Many so-called primitive societies--Siberia's indigenous peoples and the Bonpo culture that preceded the introduction of Buddhism into Tibet, to name but two--have treated the onset of schizophrenia as the first sign of shamanic initiation. To them, the ego loss and perception of profound meaning in even the most trivial utterances (neither of which should be altogether unfamiliar to anyone who's ever done acid or mushrooms) that accompany the illness are signs of the ability to walk among worlds.
America's chemical-intensive treatment modalities (have you had your Prozac today?) make effective shamanic soul travel an unlikely proposition for Bill Mars, but they sure as hell can't stop his non-schizophrenic empath brother. Chris Mars's paintings are windows into a "hospital of the spirit," whose dignified denizens often have the look of those who have endured great and prolonged suffering.

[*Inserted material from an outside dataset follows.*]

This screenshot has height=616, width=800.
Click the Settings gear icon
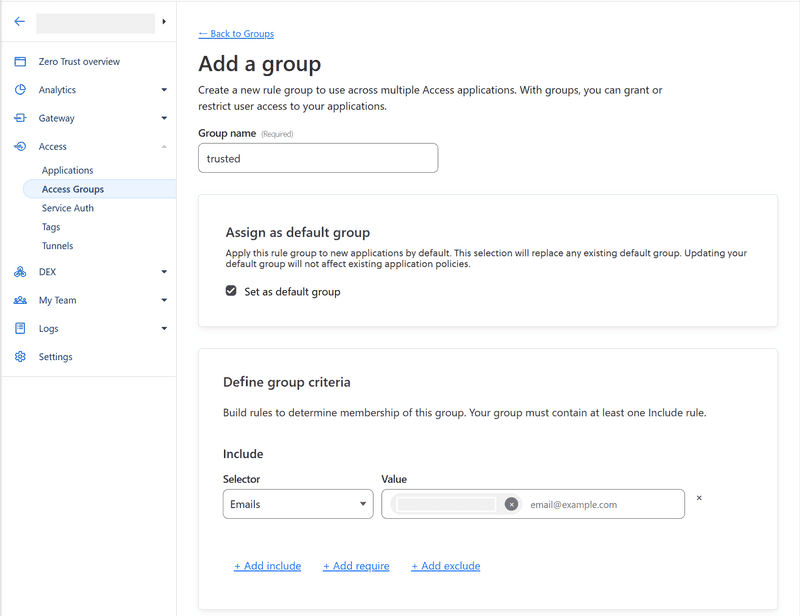tap(20, 357)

Often, that suffering continues--sometimes at the hands of the medical profession.
"This one is called The Curse of the Head Medicine," Mars reveals, pointing out another mid-sized model portraying a monster doctor surrounded by his victims, beakers and flasks on a table before him. "This is my first stab at something a little more overtly political; I'm trying to illustrate the evils of overmedication. Notice how the bad guy is more normal looking? And the Red Cross armbands? That's a little stab at Eli Lilly."

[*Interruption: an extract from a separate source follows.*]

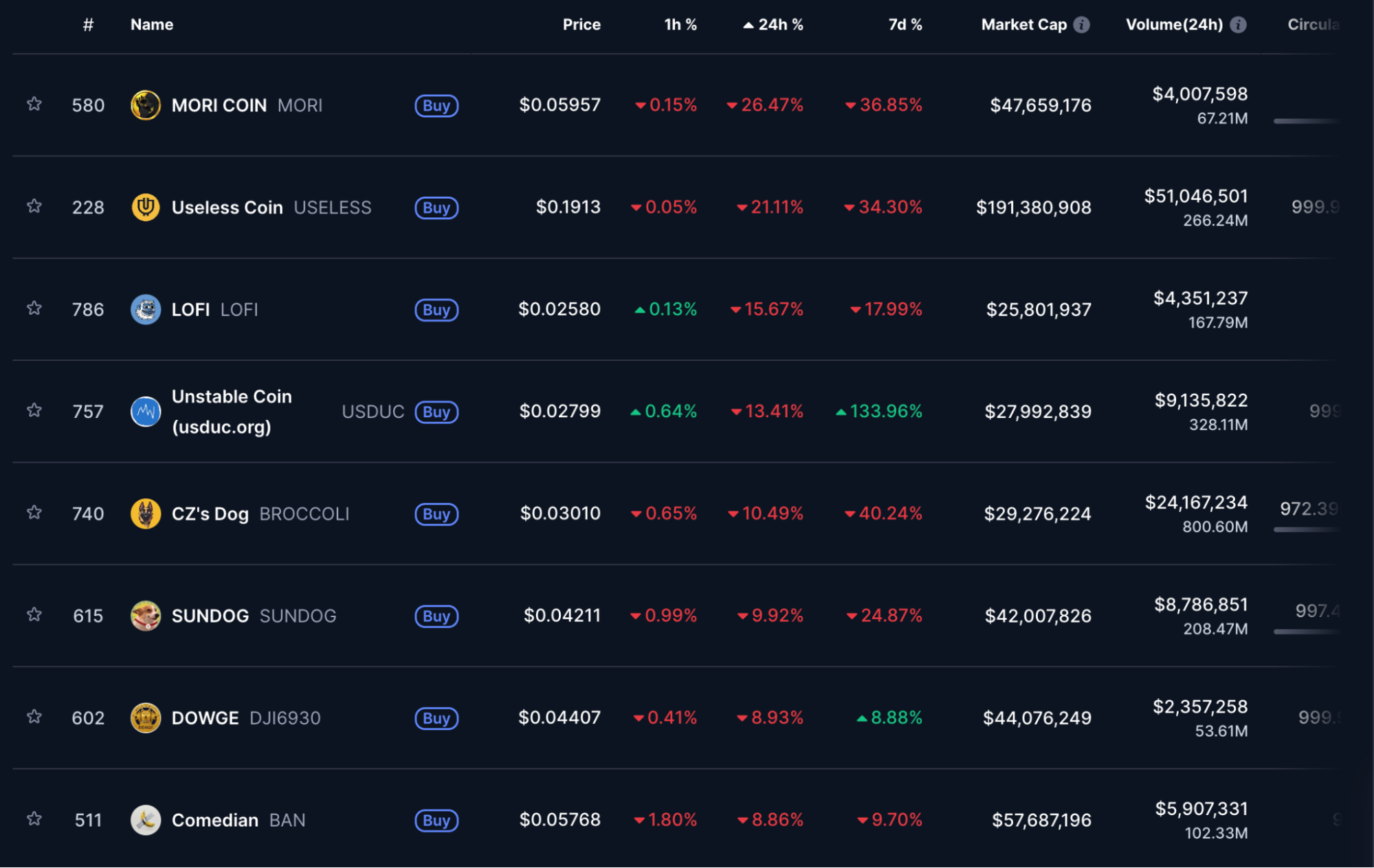The image size is (1374, 868).
Task: Open the Unstable Coin logo icon
Action: (x=145, y=411)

"Sometimes I think about going all-out political," the painter, who has strong convictions (he's a Kerry man, among other things), elucidates. "But I don't want to sacrifice the broader intent of my work, to encourage people to understand, and even embrace, the Other."
Works for, or rather on, me. In the past hour, I've seen enough monster flesh to cover Hollywood for half a decade. You'd think I'd be feeling either fearful or jaded. Instead, if something should go bump in the night after I venture outside, first thing I'm gonna do is hug it. Christ, no wonder the neighbors are so friendly.